Repeat each entry word for word. Leave any images out of the copy.
[Opening Data shown section]
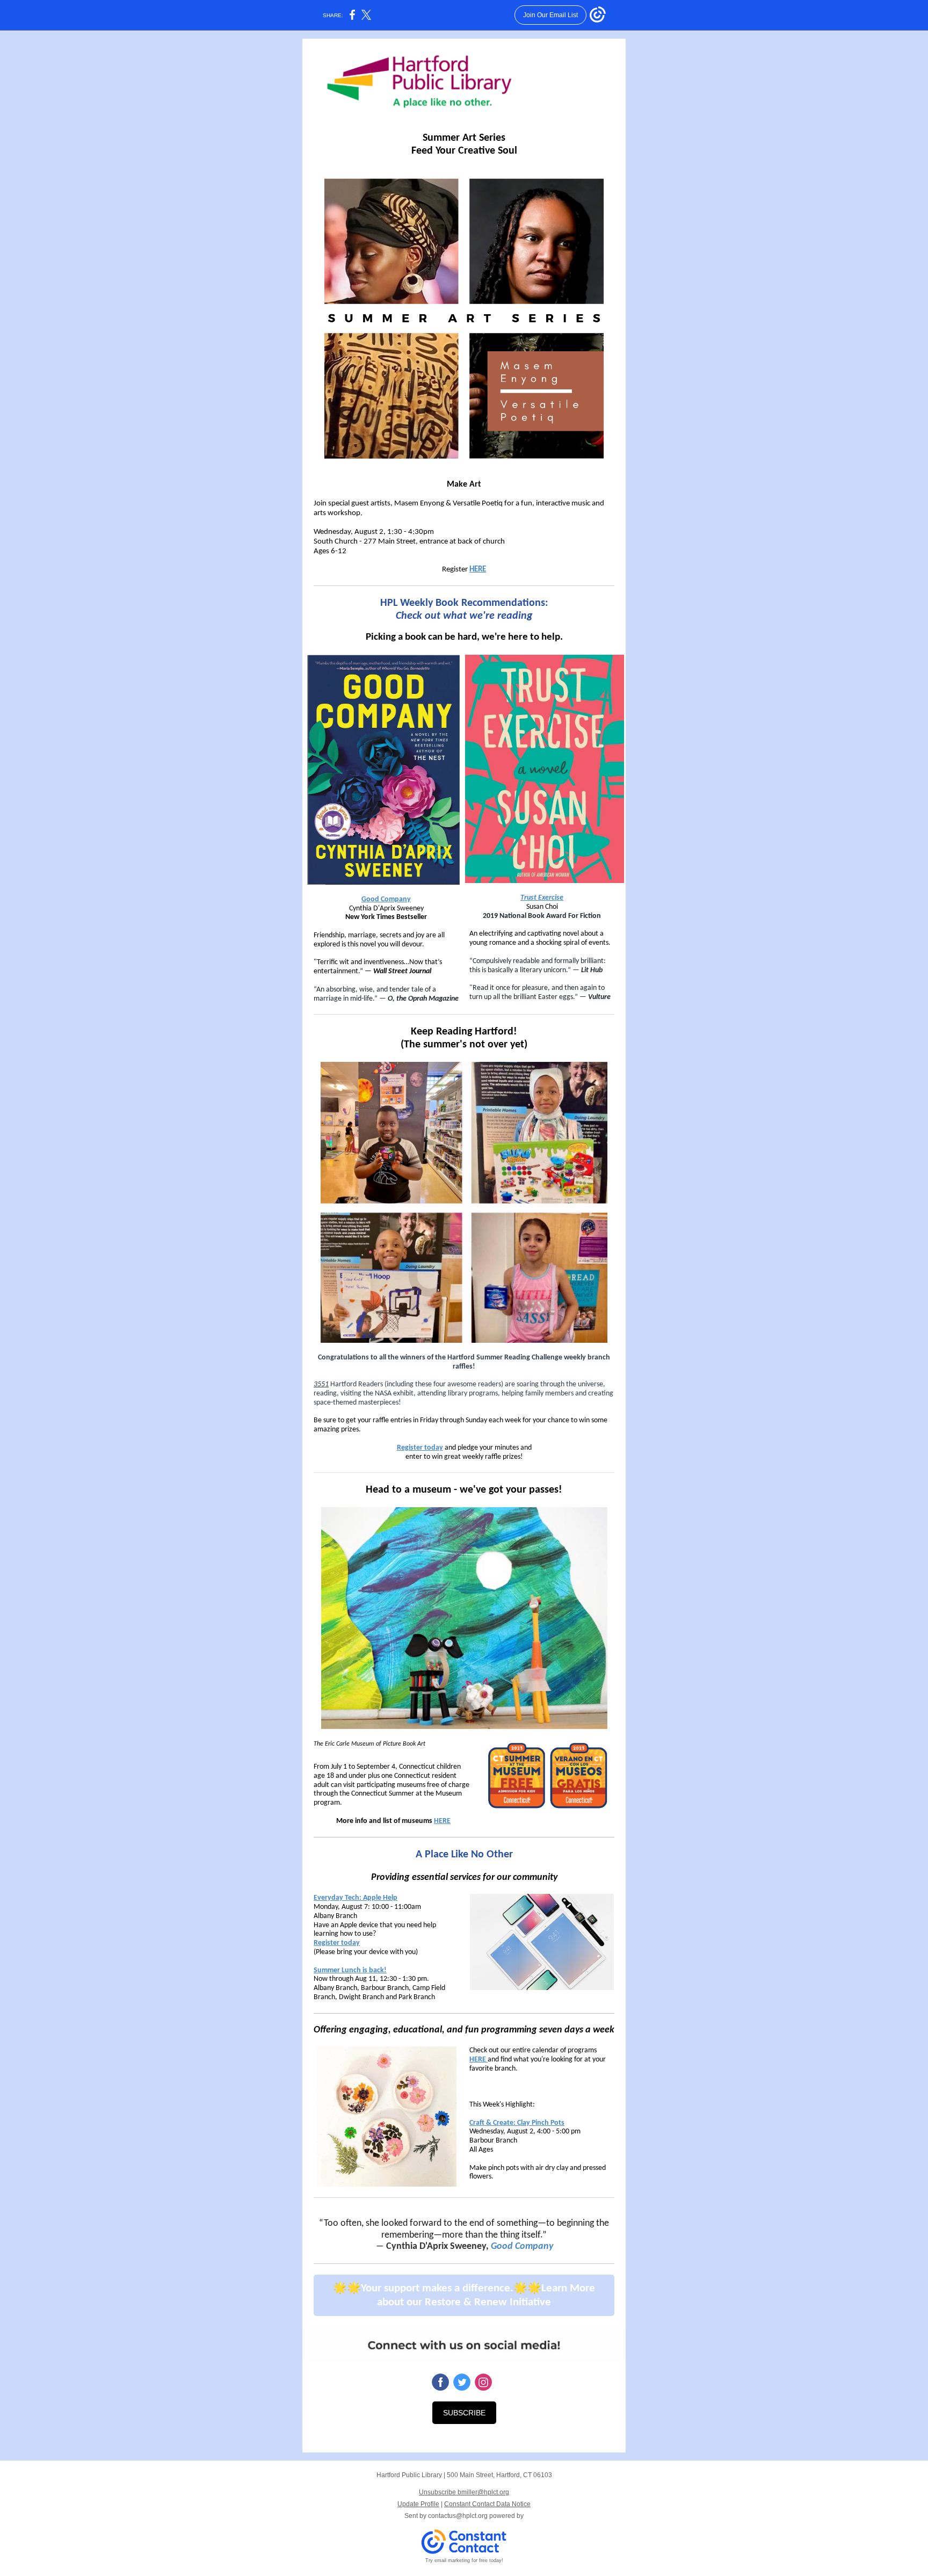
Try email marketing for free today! (464, 2560)
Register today (420, 1448)
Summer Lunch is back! (350, 1970)
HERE (477, 570)
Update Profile (418, 2504)
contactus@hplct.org (458, 2516)
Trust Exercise (541, 898)
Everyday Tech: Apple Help (355, 1898)
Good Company (386, 899)
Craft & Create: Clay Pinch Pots (516, 2123)
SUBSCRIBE (464, 2412)
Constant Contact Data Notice (487, 2504)
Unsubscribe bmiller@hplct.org (464, 2492)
[Closing Data shown section]
[Solved problem]
Try email marketing for free today! (464, 2560)
Register today (420, 1448)
Summer Lunch is back! (350, 1970)
HERE (477, 570)
Update Profile (418, 2504)
contactus@hplct.org (458, 2516)
Trust Exercise (541, 898)
Everyday Tech: Apple Help (355, 1898)
Good Company (386, 899)
Craft & Create: Clay Pinch Pots (516, 2123)
SUBSCRIBE (464, 2412)
Constant Contact Data Notice (487, 2504)
Unsubscribe bmiller@hplct.org (464, 2492)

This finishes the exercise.